文心阁不大,三层木结构,被岁月熏成温润的褐色,推开斑驳的木门,梁上的木雕依稀可见“耕读传家”四字,刀工细腻,是明清工匠的手笔,阁中无佛像,却供着一尊魁星像,香火袅袅,村民说这是“文曲星”,保佑村里娃娃读书明理,二楼的藏书阁最是热闹,木架上摆着线装书、泛黄的课本,甚至还有村民手写的农事笔记,守阁的是年过七旬的李老汉,他总坐在门口的竹椅上,手里捧着一本《论语》,见人便笑:“进阁坐坐,喝杯茶,墨香能解乏。”

文心阁曾是村里的学堂,民国时,一位落魄秀才在此开馆,教农家子弟识字读书,如今阁前的石阶上,还留着孩子们用瓦片写的“之乎者也”,歪歪扭扭,却透着对文字的敬畏,每年中秋,村里都要在阁前举办“诗会”,老人们吟诵着祖辈传下的打油诗,孩子们则背刚学的唐诗,墨香混着桂花香,飘过整个村落。

村:田园里的水墨长卷

文心阁的“文”,不止于阁,更在村,村里的每一块田、每一户屋,都像是从水墨画里长出来的,春时,油菜花铺成金色的地毯,田埂上的桃花粉白相间,农人弯着腰插秧,歌声惊起几只白鹭;夏时,荷塘接天,蛙声阵阵,村民们摘莲蓬、采菱角,竹篮里的收获带着水汽;秋时,稻浪翻滚,阁前的晒谷场上堆着小山似的谷子,孩子们在谷堆里打滚,笑声比风还轻;冬时,雪落瓦檐,文心阁的飞檐上挂满冰凌,老汉们在阁下烤火,讲着“文心阁与状元郎”的传说——据说村里曾出过一位状元,考前夜在阁中苦读,魁星托梦,赠他“文章本心”四字,后来他果然高中,回乡时还捐资修了阁。

村里的屋舍也藏着“文心”,白墙上有彩绘,不是龙凤,而是“采菊东篱下”“牧童遥指杏花村”;窗棂上刻着“梅兰竹菊”,门联多是村民手写:“一犁春雨耕砚田,半亩方塘种月华”,就连村口的老槐树,树下都立着石碑,刻着“惜字亭”——旧时村民有废字纸必投此处,说是“敬惜字纸”,敬畏文字的心,早已刻在骨子里。

心:墨香浸润的烟火气

文心阁的“心”,是村民的烟火气,也是文化的根,村里的妇女们会做“墨香饼”——用糯米裹着黑芝麻,外层印着“文心”二字,咬一口,甜而不腻,说是吃了能“沾文气”;木匠雕家具,必在隐秘处刻一句诗;就连嫁娶,嫁妆里也要放一本《千家诗》,新郎新娘要在文心阁前拜魁星,祈愿“诗书传家”。

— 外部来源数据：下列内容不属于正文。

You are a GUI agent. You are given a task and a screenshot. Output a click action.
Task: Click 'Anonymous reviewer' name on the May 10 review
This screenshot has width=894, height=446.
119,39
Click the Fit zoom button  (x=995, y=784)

近年来,城里人常来文心阁“寻梦”,他们住进村民家的民宿,清晨跟着老农去田里插秧,午后在阁下抄写《诗经》,傍晚跟着李老汉学写毛笔字,有个上海来的画家,在村住了半年,画了一组《文心阁四季》,画里的阁总在晨雾中若隐若现,像极了他心中的“诗和远方”,他说:“这里的墨香,是城市里闻不到的。”

暮色四合时,文心阁的灯笼亮了,青石板路上,孩子们追逐嬉闹,手里举着刚写的毛笔字;老人们坐在阁下,摇着蒲扇讲古;炊烟从屋顶升起,混着墨香,酿成文心阁乡村独有的味道,这座阁,这个村,没有雕梁画栋的奢华,却有着最质朴的文化根脉——它让文字从书本里走出来,长在田埂上,落在饭碗里,活在每个人的心里。

这,就是文心阁乡村:墨香浸润的田园诗,写在山水间,更写在时光里。